How Immigrant Workers Hold Up the Food System
By Laura-Anne Minkoff-Zern and Teresa Mares, authors of Will Work for Food: Labor Across the Food Chain
As our book Will Work for Food publishes, we face a daily onslaught of news headlines reporting on ICE agents stalking and detaining immigrant food workers in our own communities and across the nation. This time of fear and intimidation feels like a far cry from where the public discussion regarding food and farm workers was only five years ago.
We started writing this book during the COVID-19 pandemic, when there was a growing public awakening to the daily labor of people on farms, in processing facilities, and school cafeterias. As many of us experienced the privilege of working from home, those deemed essential–especially the essential workers bringing food to our plates—appeared regularly across media and public policy. There was “hero pay” for grocery workers, people sewing masks for farmworkers (often because they were not being prioritized for state-provided PPE), and food sector unions celebrated a series of campaign wins in Starbucks cafes and Amazon warehouses. This seemed like a moment of hope for food workers. Consumers were finally recognizing the diverse and multifaceted chains of laborers behind their boneless skinless chicken breasts and containers of Thai food picked up curbside.

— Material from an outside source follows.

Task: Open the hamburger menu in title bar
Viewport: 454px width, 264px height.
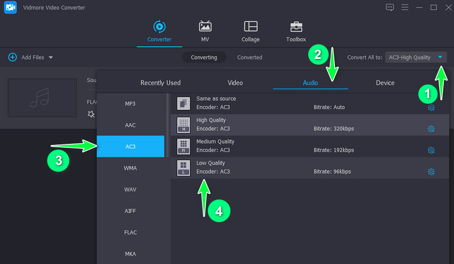Action: pyautogui.click(x=404, y=7)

In Will Work for Food, we trace the long history of labor organizing in all sectors of the food system, from farm work to trucking and labor in the home to the food waste stream. We draw upon stories of food labor organizers such as the United Farmworkers, who campaigned for better wages and treatment in the California fields, to lesser-known groups, such as women organizing within the “Wages for Housework” movement for the underappreciated domestic labor performed to feed families globally.
Yet under the current presidential administration, The Food Chain Workers Alliance (FCWA) and other food worker organizing groups supporting immigrant communities have redirected their energy from proactively advocating for better working conditions to a place of defense. Most of their organizing efforts now focus on supporting detained workers and mobilizing allies to protect workers against ICE raids on worksites. While not all food workers in the US are immigrants, policy experts estimate that at least two million immigrant workers labor in the food system. Over the past several months many have experienced unrelenting attacks on their safety and livelihoods, as their communities and workplaces have been targeted by immigration enforcement.
There is a limit to workers' willingness to absorb this fear and danger. Many of the sending communities that farms and food processing factories have actively recruited from for decades are reluctant to migrate north. The risks now outweigh the benefits of coming to the United States. Those already living in the US fear leaving their homes, purchasing their own groceries, and showing up to work. Farmers are struggling with unharvested fields as undocumented immigrants from Mexico and Central America stay home. Managers in meat processing facilities and food shipping warehouses are seeing Haitian refugees, who have become a core part of the food chain workforce and recently lost their protected status, fail to fill spots on the line.
There is no quality food for consumers if workers are not treated with dignity and justice. It is only in this world that we will have a food system that is truly healthy and safe for all.
—Laura-Anne Minkoff-Zern and Teresa Mares
Just as labor organizers said during the pandemic, the goal is not to return to the status quo. Food and farm labor organizers—from national groups like the FCWA to locally-based worker centers like Vencenermos in Arkansas and Community to Community in Washington state—still aspire to a better world for food workers. They hope to live in a world where picking tomatoes and composting our food waste is recognized as valued labor, and rewarded with higher wages, fair conditions, inclusive benefits, and reasonable time off. Workers should be able to feed their own families as well as they feed the general public.
As we write in the book, many food workers do find meaning in their jobs, knowing that their labor provides sustenance and enjoyment for consumers. But no one enjoys not being able to afford rent or having to contend with unpredictable shifts and schedules. And certainly no one wants to deal with heat stroke in the field or kitchen or lack of proper restroom facilities or breaks to use them on the job.
In making an argument for a chain approach to understanding food systems labor, we hope we provide context for addressing this distressing moment, and also remind readers that the organizers and activists advocating for food workers and immigrants have been here all along. If you are asking yourself what you can do to protect the immigrant communities that work to feed you, look no further than the unions and worker centers in your communities. Show up to a training, ask them what they need, and be there to ensure their health and safety.
We want to see a world where farm and food workers are not on the defensive, but are working towards building thriving and healthy lives. There is no quality food for consumers if workers are not treated with dignity and justice. It is only in this world that we will have a food system that is truly healthy and safe for all.